Fantasia 2011: YOU ARE HERE Review

Here is an experiment. Take the name of six colours, write them in random order several times using a coloured pen that does not match the name of the colour. Time yourself reading this list of colours. Write the same list of colours using only black ink and time yourself reading the list. The mind works in strange ways, and has trouble if preconceived associations to familiar things or objects get too close to one another. Daniel Cockburn, a Toronto video artist, has just made a wild and crazy jump into features with a film-slash-brain-experiment that wants to perform a witty and colourful brain massage.  While he offers various lessons in how it works, he wants to play with your cerebellum in a similar manner way that nuts and bolts of of film projection works.  POV is not only an acronym for point of view, but also stands for 'Persistence of Vision.'  As shutters push single frames in a particular motion through a film projector to form the illusion of movement on a white (or silver) screen to your brain.  We will ignore the contradiction that he mainly shoots on video, which operates in slightly different act of perceptual illusion. Contradictions are what the film is about.  

Cockburn wants to expand your consciousness or provide the illusion of expanding your consciousness or expand your consciousness while providing the illusion that he has not. You are here:  The statement is both a location as well as a confirmation of existence.  Different things, really.  The red dot that defines your location on the map can be just as much of a misleader as a guide. The meaning of the film goes beyond the dual-nature of the title into something that is both profound and profoundly funny. It is science.  It is art. It is absurd and hilarious sleight-of-hand. It is an ultra lo-fi version of Inception in which the filmmakers might as well be Leonardo Di Caprio and company (in shabbier clothing mind-you) and the audience are simultaneously the beneficiary of planted ideas and the mark of a baffling grift. A film festival catalogue once labeled You Are Here as Dr. Seuss meets Samuel Beckett, and I cannot really argue with that.  It is an apt a description as you are going to get without telling you much. When it ended after an all too brief 75 minutes, I was upset. I wanted to see how many more times the filmmakers could fold their narrative in upon itself while keeping me in its spell.  Riding the waves of this film before they collapsed is one of its cardinal pleasures. Like any good performer, Cockburn knows to keep the audience wanting more.  Either that or everyone involved narcotics, money or the ability to keep a hold of the reigns of their ambitions.  I am sure the director will never tell.

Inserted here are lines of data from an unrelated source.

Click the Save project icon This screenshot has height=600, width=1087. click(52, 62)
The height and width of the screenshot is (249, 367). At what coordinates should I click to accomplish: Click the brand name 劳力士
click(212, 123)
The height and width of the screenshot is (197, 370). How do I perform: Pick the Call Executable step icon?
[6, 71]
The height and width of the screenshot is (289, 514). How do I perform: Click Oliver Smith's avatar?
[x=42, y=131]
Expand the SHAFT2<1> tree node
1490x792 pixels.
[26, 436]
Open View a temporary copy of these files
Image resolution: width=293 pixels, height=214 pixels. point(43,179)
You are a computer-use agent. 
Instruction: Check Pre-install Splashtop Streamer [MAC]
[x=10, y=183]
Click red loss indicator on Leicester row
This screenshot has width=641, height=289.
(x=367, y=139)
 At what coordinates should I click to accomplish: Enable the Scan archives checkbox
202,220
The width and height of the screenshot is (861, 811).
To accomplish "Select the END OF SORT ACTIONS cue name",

There is no way to spoil You Are Here, because I am not even sure what I have seen. The film keeps the big picture just out of reach by playing out with the rhythms of a hypnotist. A  somnambulist with the quiet and disarming chant of 'wake-up, do not get hypnotized.'  An experimental film with no plot per se, it does feature Tracey Wright (in one of her final performances) as some sort of information archivist that collects lost documents around the city and explicitly files them in her room full of shelves.  In a nondescript room, a man fills out paperwork in the surrogate act of language comprehension.  He admits that he *literally* has no idea what he is talking about, continuing with his gargantuan and mysterious task because it is possible (if rather unwieldy) to follow the dozen or so 10cm thick gold-embossed red volumes of step-by-step and cross-referenced instructions.  Also, because more anonymous sheets will surely be slipped under the door to provide a continued purpose.  In yet another room, a cluster of desk clerks direct people all over town in cabs and attempt ensure that the passengers remain in motion without meeting with one another. The movement is recorded with precision. There are other mini-narratives including a man with a cyborg-eye and an instructor who really, really loves his laser pointer. The image of a red spot or dot makes more appearances than the all the hat imagery in the Coen's Miller's Crossing, both films feature a love of language and a delight in double-crossing machinations. I want to believe that the film is telling me something about perception, but it also may encompass propaganda and political theory, perhaps with a little string theory in there for good measure. It is a heck of a lot more fun than Scientific American or NPR though.


It is easier to describe the state-of-mind the viewer is in while watching the movie, rather than the movie itself. The experience of watching You Are Here is felt for me like trying to simultaneously read open books by Jorge Luis Borges, Franz Kafka, Malcolm Gladwell, and Noam Chomsky while watching a bank of TVs showing Marx Brothers and Roy Andersson films on loop.  The film may not look like much, bit it is a mind altering work of staggering genius. If you have gotten this far into this rambling and repetitive review, you have been given the palest of the pale imitations of what the film is like.  Oh, and You are here.  Welcome.  Alas, the number of people that will take joy in this sort of grotty yet earnest intellectual pranksterism is small enough that you might have to find this video in the same passed along by hand fashion as the evil video tape in Ringu was passed around. Maybe with equally dire consequences.